Fourteen of 16 special education students in a Corona del Mar High

School class stayed home Monday as part of a walkout parents staged

to protest what one called the “controlled chaos” of too few teacher

aides and a classroom infested with rodents and cockroaches.

The parents told school and district officials that they would not

send their children to the seventh- and eighth-grade class until they

see improvements. They said they had notified the district of

problems but have not yet seen any action.

“I’m prepared to do this indefinitely,” parent Diane Marx said.

“Our requests are simple, but they don’t do anything until we go to

extremes.”

Besides rodent droppings, cockroaches and ants in the classroom,

Marx said she has also seen aides in the classroom not taking health

precautions to prevent the spread of illness in the classroom.

All teachers and aides are trained in universal health

precautions, district spokeswoman Jane Garland said.

“[The parents] have been discussing some issues with the district

and we are working to solve them,” Garland said. “They just want them

solved quicker than is feasibly possible.”

For the class of 16, parent Greta Anderson-Davis said that there

is one teacher and two part-time aides. Some students in the class

require one-on-one attention, and because of the high

student-to-teacher ratio, some students’ educational plans are not

being followed.

“Basically, it’s controlled chaos in there,” Anderson-Davis said.

“Nothing’s being done, and no learning is getting done.”

The district has started a search for another aide for the

classroom, and district officials agree with the parents that the

class needs one, Garland said.

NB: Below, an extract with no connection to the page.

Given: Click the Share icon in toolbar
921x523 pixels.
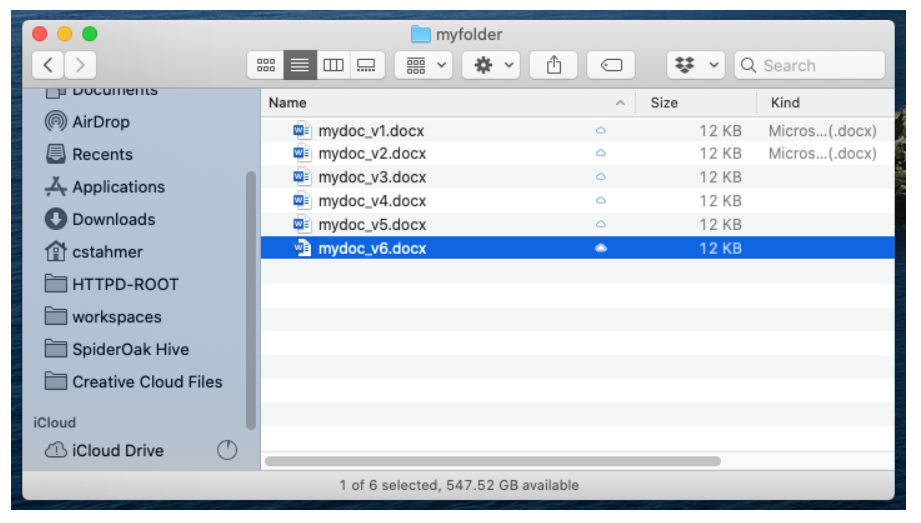Looking at the screenshot, I should [x=554, y=66].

However, she warned, the process of

finding, interviewing and hiring one will likely take at least three

weeks.

“We’ve heard that every week for the past six weeks,” Marx said.

“There are things that were promised last year that haven’t happened

yet this year.”

Because the classroom teaches life skills such as food

preparation, Garland said, it is more prone to infestation by rodents

and insects. The janitors who clean the room before students come to

class need to take precautions against vermin, she said.

The carpets in the classroom will be cleaned on Friday, she said.

“To see rat droppings and an infestation of cockroaches -- this is

one of the richest schools in the district,” parent Mark Fernandez

said.

Fernandez and Anderson-Davis said they are also prepared to keep

their children out of the school until they see changes in the Corona

del Mar classroom. If he feels nothing is getting done, Fernandez

said he will make his views known at the next school board meeting.

“I don’t want my child to go back until I feel it’s safe and

healthy to be there,” Marx said. “That should be a parent’s bottom

line for everything.”

* MARISA O’NEIL covers education and may be reached at (949)

574-4268 or by e-mail at marisa.oneil@latimes.com.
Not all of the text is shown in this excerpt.